We sat down with Lynnette to discuss her journey to becoming a coach, what it’s like to have the career guidance of other coaches at 15Five, and how we can all harness our inner CEO to start taking control of our lives and careers.

A U-Turn Into Coaching

Lynnette has always loved sports. As she completed a marketing degree, she even thought that she might build a career in professional sports, perhaps as a team owner.
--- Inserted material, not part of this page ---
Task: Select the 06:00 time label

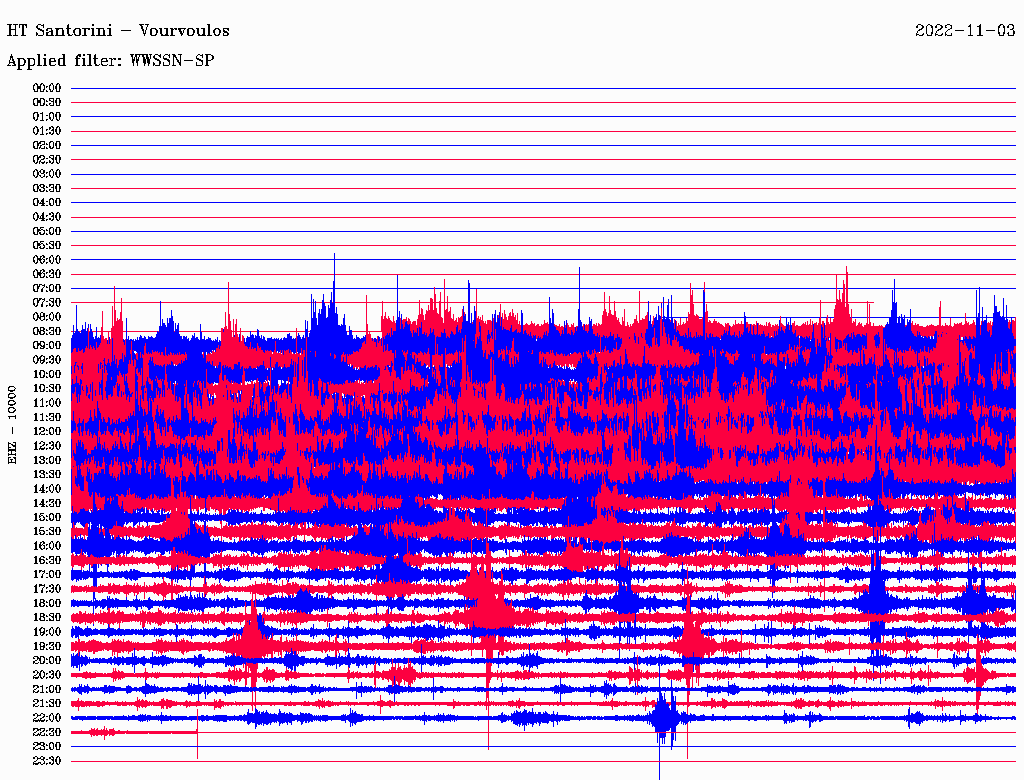Action: tap(47, 260)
She decided that an MBA was the right path towards that goal.

As Lynnette browsed various MBA programs, she found one focused on organizational leadership and executive coaching and realized that, as a person who thrives on enabling others to reach their full potential, what she really wanted was to become an executive and leadership coach.

“Coaching is my favorite function of my job,” says Lynnette. “I love helping others access their potential, see some of their blind spots, and go from talking about doing something to actually doing it.”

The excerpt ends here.